:: RECORDS PROVIDED

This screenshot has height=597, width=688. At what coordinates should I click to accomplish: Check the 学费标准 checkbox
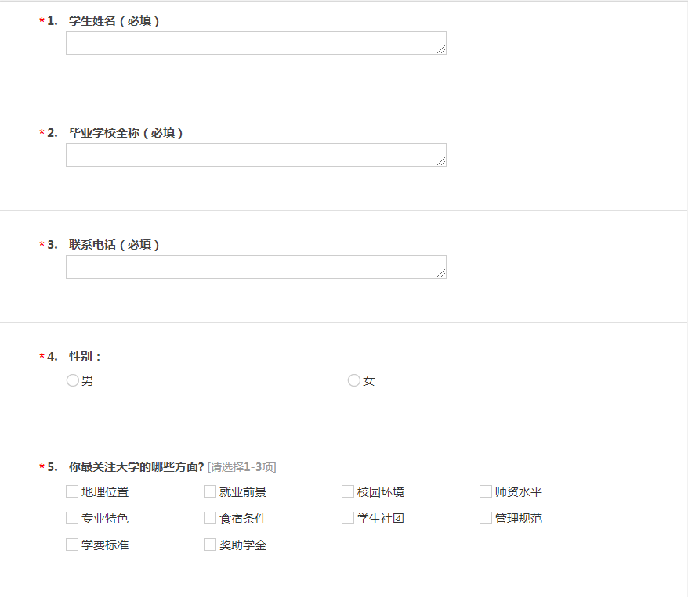click(72, 545)
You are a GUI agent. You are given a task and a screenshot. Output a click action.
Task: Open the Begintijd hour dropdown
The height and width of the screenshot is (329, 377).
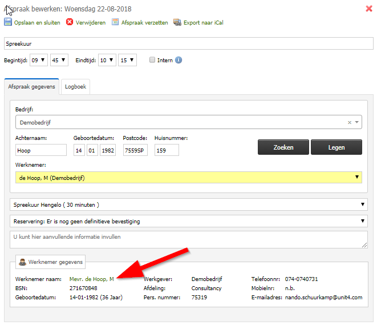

::::

== GOAL ==
Reproduce every line of the listing above, requests included, but scale each click coordinate in the answers by 2.35 and round to the nearest whole number, with halves rounded up. Leave out the pictures, and keep the numbers inside the requests unchanged.

== THE RESULT ==
This screenshot has height=597, width=688. At what coordinates should I click to accomplish: Check the 学费标准 checkbox
click(169, 1281)
You are a GUI agent. You are given a task and a screenshot. Output a click action.
Task: Open the Begintijd hour dropdown
The height and width of the screenshot is (329, 377).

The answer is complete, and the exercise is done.